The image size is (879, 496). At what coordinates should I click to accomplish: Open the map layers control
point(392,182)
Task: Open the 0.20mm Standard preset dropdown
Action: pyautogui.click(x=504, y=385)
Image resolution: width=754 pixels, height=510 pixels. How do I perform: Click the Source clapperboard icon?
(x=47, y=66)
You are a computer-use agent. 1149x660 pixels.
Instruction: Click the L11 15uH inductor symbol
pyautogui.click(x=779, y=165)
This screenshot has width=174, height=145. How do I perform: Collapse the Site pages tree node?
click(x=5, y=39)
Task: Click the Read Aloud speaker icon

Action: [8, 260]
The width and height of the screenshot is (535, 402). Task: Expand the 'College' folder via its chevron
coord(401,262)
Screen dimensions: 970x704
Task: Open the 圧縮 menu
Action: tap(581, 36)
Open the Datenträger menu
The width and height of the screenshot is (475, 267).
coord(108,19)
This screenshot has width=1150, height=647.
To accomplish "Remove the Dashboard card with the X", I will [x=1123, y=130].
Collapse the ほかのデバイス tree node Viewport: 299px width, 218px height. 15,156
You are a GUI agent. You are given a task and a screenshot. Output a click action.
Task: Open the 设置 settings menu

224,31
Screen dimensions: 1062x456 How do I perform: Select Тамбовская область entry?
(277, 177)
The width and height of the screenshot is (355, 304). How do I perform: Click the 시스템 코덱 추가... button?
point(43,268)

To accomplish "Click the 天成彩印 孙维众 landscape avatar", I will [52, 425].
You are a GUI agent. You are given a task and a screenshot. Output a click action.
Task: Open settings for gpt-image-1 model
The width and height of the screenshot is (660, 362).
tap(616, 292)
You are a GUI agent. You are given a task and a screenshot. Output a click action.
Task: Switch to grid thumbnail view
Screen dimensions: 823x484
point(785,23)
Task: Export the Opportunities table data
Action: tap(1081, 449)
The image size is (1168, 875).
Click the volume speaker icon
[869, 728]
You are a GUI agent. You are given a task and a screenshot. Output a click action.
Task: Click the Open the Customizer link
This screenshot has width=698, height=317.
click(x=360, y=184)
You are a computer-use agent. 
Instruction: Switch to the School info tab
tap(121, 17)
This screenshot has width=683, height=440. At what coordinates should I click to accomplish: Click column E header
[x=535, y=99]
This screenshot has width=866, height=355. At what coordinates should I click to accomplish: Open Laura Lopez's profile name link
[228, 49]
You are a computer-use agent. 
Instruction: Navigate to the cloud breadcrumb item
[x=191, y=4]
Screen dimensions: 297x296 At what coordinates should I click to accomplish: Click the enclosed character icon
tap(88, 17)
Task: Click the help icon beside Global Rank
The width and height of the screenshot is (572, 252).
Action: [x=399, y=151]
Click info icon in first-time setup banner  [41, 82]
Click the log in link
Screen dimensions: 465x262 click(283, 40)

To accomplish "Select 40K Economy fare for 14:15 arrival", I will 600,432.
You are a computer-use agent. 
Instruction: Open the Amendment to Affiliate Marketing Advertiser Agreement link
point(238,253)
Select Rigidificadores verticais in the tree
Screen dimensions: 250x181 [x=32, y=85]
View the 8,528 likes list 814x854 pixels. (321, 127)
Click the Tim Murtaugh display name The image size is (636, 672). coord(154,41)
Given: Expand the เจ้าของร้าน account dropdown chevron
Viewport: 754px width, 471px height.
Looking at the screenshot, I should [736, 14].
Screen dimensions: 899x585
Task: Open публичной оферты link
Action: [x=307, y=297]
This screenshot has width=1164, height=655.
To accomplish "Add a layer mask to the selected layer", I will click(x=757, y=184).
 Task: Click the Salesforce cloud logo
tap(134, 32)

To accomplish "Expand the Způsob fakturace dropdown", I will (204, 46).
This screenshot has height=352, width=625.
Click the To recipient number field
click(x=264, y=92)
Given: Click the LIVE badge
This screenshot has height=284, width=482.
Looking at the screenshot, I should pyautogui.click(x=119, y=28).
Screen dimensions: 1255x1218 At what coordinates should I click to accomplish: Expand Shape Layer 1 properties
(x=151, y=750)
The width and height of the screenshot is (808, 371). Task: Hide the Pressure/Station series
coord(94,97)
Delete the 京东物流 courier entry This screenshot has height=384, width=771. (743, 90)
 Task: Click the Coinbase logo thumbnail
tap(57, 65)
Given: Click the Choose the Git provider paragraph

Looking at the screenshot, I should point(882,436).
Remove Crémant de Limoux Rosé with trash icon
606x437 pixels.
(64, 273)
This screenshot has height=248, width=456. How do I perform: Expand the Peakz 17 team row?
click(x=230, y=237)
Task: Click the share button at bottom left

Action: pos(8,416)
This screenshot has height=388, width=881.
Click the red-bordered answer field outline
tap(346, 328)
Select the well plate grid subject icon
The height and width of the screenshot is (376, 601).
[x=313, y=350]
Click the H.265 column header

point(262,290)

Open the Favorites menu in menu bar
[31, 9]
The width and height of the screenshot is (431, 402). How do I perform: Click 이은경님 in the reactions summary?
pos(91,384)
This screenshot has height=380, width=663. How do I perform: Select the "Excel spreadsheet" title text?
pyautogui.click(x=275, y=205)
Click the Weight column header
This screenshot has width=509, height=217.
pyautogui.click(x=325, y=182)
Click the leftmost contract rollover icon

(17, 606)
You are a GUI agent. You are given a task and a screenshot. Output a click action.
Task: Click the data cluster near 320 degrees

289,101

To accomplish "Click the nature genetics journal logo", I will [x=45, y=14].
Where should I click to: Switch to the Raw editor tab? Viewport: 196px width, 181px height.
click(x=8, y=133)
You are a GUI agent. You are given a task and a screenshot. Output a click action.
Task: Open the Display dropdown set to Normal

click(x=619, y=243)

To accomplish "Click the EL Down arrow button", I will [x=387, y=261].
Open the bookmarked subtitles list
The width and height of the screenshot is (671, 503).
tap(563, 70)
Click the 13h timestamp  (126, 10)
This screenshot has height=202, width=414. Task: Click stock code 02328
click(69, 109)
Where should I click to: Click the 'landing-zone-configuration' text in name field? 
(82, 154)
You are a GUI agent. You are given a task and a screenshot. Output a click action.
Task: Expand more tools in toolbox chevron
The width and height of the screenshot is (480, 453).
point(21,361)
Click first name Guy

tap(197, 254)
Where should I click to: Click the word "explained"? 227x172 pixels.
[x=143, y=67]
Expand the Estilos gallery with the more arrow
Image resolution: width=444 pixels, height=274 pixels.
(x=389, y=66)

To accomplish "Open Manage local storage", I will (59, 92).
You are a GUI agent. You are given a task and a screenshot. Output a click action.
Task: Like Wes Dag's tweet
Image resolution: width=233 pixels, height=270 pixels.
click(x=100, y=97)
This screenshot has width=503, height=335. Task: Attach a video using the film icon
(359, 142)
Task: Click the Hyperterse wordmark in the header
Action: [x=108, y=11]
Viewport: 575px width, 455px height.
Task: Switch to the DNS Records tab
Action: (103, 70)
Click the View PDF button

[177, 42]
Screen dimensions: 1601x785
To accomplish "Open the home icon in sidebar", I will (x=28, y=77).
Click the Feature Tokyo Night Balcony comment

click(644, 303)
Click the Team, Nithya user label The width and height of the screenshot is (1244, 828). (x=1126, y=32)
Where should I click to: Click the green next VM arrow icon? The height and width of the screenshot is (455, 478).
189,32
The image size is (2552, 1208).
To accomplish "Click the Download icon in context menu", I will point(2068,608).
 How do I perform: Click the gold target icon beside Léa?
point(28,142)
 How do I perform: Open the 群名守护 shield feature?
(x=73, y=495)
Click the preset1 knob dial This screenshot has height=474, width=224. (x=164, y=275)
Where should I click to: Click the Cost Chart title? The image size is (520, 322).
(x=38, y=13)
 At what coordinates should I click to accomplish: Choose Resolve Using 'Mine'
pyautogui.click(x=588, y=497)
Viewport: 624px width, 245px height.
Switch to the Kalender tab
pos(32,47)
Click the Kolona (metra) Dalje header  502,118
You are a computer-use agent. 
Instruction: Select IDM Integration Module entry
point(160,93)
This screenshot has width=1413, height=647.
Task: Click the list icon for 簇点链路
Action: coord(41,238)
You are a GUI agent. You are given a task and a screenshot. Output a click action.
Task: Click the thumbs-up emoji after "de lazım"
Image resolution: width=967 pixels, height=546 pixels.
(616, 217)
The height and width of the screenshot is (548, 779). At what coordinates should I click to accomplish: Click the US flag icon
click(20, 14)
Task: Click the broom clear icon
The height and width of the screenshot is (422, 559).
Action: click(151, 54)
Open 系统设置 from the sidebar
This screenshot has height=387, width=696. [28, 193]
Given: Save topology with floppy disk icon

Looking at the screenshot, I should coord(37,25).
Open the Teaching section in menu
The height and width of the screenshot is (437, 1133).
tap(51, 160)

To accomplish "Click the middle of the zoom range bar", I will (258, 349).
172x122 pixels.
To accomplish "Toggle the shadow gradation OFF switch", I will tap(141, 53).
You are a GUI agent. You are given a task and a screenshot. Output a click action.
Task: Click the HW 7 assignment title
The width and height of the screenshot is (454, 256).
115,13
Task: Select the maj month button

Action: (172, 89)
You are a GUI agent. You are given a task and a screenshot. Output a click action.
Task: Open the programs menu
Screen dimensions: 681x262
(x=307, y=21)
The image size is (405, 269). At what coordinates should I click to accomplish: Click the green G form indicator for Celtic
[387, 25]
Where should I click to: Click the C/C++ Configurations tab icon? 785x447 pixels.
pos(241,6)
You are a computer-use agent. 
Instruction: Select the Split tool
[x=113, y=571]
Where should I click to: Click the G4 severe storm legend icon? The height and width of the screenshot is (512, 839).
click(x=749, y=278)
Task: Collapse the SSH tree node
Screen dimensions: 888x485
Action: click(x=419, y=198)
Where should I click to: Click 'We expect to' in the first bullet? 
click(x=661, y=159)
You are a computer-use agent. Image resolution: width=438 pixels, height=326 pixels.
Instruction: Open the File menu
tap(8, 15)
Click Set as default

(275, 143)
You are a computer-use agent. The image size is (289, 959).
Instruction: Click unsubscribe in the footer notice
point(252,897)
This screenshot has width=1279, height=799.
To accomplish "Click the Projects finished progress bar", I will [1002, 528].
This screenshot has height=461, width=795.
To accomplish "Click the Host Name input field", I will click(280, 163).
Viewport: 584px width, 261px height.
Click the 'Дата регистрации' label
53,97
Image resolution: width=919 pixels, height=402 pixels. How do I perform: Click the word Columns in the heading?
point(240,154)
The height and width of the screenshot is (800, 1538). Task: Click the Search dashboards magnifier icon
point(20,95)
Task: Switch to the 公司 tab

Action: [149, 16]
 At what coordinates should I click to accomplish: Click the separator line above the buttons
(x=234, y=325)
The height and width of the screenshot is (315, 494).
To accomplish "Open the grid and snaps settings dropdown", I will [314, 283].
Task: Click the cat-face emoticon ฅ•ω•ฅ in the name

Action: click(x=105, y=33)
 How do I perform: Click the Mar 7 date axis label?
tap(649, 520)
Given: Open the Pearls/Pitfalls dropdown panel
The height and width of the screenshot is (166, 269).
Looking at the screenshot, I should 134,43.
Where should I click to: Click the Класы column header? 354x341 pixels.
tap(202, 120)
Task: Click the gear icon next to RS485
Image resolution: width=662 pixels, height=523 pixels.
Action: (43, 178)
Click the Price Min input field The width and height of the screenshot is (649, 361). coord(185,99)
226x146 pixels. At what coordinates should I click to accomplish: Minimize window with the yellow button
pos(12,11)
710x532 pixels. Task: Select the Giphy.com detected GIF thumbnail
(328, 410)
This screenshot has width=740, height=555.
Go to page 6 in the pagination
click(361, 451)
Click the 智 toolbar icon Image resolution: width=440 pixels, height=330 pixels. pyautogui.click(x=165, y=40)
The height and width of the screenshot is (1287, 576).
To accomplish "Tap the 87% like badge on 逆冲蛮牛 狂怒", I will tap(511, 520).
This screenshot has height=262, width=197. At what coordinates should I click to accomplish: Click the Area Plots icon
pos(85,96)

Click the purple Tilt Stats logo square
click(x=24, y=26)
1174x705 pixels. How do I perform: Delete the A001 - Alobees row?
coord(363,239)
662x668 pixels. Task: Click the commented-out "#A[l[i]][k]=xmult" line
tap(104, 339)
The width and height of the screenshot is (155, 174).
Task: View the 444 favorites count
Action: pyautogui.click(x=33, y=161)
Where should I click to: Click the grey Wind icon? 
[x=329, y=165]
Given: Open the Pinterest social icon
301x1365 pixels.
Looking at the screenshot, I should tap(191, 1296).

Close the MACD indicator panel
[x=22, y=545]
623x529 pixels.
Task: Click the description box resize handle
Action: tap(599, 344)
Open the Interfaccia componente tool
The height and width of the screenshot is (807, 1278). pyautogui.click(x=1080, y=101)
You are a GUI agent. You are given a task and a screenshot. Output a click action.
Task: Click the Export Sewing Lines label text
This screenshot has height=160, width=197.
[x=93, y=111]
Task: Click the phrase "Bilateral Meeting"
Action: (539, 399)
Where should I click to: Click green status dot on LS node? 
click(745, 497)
================
Please count the lines in the data that include the word "Remove" and report the number by itself.

2